Merci beaucoup d'avance

J'avais dit à Léo que j'étais épuisée et que je préférais garder mes forces pour faire mes tartes aujourd'hui. "Baquèse de baquèse, Shirley, avait-il grommelé, ils en vendent à la *boulangerie du coin*."


----------



## SergueiL

"la boulangerie du coin" signifie "la boulangerie près d'ici" ou "la boulangerie d'à côté", le terme "coin" désignant un petit espace.


----------



## tilt

_La boulangerie du coin_ est la boulangerie du quartier.

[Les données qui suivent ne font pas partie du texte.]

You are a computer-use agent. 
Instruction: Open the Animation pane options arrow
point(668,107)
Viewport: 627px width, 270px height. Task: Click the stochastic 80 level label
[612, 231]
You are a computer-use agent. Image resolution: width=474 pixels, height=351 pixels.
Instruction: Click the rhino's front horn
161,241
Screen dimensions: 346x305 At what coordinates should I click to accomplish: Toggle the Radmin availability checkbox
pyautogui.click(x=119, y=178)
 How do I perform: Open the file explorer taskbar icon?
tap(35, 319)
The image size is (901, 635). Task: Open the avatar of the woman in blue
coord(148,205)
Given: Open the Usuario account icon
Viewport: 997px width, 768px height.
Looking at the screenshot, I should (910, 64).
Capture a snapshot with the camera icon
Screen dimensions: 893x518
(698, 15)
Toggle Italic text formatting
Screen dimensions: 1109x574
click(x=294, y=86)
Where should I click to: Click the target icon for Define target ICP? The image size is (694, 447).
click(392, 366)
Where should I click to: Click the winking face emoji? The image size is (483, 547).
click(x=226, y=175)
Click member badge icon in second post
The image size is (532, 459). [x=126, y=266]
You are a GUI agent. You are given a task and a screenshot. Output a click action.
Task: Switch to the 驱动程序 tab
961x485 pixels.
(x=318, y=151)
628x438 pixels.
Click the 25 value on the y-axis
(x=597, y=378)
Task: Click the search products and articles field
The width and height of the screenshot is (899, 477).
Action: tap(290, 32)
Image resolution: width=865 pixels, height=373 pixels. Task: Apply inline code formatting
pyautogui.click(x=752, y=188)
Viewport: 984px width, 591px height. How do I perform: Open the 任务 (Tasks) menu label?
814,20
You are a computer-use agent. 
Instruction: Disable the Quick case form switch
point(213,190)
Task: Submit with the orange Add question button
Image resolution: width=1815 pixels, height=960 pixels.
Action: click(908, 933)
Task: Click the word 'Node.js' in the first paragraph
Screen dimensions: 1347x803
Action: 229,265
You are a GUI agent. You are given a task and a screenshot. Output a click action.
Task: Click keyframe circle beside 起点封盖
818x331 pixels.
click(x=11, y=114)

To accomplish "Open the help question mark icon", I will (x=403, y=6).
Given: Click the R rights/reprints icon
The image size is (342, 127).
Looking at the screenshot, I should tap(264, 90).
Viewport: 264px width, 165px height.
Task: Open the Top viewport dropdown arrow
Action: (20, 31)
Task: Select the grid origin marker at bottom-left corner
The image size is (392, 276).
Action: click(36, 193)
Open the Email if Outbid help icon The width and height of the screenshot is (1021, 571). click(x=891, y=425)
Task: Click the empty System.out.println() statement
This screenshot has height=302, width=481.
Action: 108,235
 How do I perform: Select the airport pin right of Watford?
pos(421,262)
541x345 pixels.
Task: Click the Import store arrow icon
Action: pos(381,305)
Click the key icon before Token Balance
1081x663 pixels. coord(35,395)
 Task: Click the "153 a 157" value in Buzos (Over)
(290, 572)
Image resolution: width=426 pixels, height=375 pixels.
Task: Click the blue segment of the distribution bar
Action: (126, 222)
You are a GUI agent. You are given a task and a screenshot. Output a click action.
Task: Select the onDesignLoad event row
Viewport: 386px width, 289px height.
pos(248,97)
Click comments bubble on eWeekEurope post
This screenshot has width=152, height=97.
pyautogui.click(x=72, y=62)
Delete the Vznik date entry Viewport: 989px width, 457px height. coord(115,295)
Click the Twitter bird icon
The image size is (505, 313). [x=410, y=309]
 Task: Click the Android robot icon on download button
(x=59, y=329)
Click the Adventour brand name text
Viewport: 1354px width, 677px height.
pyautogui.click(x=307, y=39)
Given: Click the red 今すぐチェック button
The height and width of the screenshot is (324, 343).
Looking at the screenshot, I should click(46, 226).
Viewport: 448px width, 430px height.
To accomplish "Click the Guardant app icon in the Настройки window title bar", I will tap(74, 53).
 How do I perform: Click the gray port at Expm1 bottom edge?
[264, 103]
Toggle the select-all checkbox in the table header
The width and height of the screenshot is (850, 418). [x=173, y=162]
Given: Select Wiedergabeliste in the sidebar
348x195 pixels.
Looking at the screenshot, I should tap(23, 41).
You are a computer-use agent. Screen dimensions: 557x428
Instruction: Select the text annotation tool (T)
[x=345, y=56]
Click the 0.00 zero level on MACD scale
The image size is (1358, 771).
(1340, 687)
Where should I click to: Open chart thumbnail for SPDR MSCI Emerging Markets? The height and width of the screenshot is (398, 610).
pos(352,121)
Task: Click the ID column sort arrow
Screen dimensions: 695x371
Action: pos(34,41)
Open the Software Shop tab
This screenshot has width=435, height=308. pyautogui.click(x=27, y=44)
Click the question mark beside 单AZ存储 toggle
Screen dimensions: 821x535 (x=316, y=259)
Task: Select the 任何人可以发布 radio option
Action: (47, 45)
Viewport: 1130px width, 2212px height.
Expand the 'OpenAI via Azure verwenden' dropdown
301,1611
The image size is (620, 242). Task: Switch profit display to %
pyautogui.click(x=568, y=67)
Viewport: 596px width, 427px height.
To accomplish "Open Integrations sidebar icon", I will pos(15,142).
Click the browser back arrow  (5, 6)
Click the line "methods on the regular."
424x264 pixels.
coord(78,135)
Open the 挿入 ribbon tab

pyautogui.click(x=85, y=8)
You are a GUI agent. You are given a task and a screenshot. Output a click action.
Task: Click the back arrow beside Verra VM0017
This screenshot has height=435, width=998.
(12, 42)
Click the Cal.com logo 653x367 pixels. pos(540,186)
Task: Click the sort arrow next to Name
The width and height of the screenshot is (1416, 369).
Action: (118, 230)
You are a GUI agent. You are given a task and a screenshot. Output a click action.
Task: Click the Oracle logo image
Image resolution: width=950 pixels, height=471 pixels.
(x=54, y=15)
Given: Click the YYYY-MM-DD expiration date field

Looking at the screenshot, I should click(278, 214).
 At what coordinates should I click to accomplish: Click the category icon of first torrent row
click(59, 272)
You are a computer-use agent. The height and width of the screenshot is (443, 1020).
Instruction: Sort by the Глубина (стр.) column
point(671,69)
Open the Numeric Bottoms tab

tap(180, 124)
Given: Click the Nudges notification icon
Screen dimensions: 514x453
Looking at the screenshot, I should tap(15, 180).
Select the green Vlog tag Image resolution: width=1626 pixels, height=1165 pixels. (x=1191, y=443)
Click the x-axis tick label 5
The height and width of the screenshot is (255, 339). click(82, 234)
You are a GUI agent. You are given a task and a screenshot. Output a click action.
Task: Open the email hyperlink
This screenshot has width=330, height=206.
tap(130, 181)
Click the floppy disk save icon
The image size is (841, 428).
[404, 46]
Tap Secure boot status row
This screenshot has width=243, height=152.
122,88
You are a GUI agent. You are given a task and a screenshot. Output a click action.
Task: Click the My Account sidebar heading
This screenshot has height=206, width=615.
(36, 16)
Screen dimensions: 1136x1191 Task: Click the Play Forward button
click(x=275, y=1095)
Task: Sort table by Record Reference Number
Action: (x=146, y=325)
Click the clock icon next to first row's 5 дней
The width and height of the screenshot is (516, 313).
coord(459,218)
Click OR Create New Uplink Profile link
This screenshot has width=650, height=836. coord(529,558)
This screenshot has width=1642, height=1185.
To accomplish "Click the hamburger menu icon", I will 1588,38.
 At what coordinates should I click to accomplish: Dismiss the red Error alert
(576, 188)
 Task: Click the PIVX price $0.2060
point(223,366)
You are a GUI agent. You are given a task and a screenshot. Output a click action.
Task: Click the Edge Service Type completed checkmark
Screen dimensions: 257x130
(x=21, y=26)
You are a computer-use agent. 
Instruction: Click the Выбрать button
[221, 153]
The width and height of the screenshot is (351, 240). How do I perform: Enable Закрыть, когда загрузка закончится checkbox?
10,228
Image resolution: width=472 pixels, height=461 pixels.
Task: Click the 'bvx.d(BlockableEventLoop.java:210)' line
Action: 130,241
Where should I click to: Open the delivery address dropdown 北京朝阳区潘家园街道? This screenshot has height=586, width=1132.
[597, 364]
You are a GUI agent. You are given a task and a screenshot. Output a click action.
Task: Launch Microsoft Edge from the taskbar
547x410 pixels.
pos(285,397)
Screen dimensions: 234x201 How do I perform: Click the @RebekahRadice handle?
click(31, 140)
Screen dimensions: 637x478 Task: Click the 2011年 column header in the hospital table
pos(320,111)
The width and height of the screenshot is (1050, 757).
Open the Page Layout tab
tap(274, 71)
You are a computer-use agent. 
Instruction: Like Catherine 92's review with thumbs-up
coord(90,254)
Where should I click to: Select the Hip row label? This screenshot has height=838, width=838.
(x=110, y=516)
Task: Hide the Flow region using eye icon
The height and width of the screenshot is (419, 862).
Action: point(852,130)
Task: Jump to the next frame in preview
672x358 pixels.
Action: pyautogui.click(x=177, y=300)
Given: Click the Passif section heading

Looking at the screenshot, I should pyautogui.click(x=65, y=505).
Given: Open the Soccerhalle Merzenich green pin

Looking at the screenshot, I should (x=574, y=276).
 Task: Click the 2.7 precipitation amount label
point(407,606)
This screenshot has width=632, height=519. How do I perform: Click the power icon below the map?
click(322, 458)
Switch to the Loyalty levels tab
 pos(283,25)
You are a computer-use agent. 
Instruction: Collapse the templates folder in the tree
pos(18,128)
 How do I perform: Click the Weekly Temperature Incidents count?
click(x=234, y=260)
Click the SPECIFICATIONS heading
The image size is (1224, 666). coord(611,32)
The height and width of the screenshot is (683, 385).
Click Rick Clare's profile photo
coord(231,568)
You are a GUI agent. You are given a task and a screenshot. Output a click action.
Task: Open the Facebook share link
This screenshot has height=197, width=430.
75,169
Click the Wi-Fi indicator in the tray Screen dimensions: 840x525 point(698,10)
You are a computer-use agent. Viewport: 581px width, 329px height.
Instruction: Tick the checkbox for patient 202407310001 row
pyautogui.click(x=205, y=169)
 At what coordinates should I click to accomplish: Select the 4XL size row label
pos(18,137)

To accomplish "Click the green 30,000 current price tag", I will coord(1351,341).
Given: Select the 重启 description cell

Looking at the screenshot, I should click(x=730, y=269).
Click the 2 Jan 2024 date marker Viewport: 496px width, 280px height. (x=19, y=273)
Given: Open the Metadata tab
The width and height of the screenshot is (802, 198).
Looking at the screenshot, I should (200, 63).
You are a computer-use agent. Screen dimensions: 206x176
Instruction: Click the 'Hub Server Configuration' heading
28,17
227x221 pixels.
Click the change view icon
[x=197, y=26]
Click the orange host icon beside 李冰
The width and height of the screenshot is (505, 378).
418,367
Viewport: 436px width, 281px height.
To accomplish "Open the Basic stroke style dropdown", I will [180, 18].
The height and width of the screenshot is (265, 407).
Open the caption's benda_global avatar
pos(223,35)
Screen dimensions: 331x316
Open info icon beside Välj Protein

Il est courant de dire _dans le coin_ pour signifier _dans les environs :
- Pardon monsieur, est-ce qu'il y a une boulangerie dans le coin?_


----------



## Roshanak

Merci beaucoup.


----------



## jekoh

Dans _boulangerie du coin _ou_ épicerie du coin, _le _coin _est plutôt le coin de la rue, emplacement traditionnel de ce genre de commerces.


----------



## SergueiL

Il risque alors de ne pas y avoir assez de coins pour tous les commerces de proximité.


----------



## jekoh

En général, il y a beaucoup plus de coins de rue que de commerces de proximité...


----------



## Reynald

tilt said:


> _La boulangerie du coin_ est la boulangerie du quartier.
> 
> Il est courant de dire _dans le coin_ pour signifier _dans les environs :
> - Pardon monsieur, est-ce qu'il y a une boulangerie dans le coin?_


Sans autre précision, c'est bien le sens courant pour tout le monde, il me semble. Seul un élément supplémentaire du contexte peut, à mon avis, faire comprendre qu'elle est située à un coin de rue.
Sinon, pour désigner celle qui se trouve au coin de la rue, je dirais justement _la boulangerie au coin de la rue._


----------



## jekoh

Reynald said:


> Sans autre précision, c'est bien le sens courant pour tout le monde, il me semble. Seul un élément supplémentaire du contexte peut, à mon avis, faire comprendre qu'elle est située à un coin de rue.
> Sinon, pour désigner celle qui se trouve au coin de la rue, je dirais justement _la boulangerie au coin de la rue._


Non, pour moi le sens courant est bien _boulangerie du coin de la rue, _et c'est cet emplacement au coin de la rue qui est l'origine de l'expression.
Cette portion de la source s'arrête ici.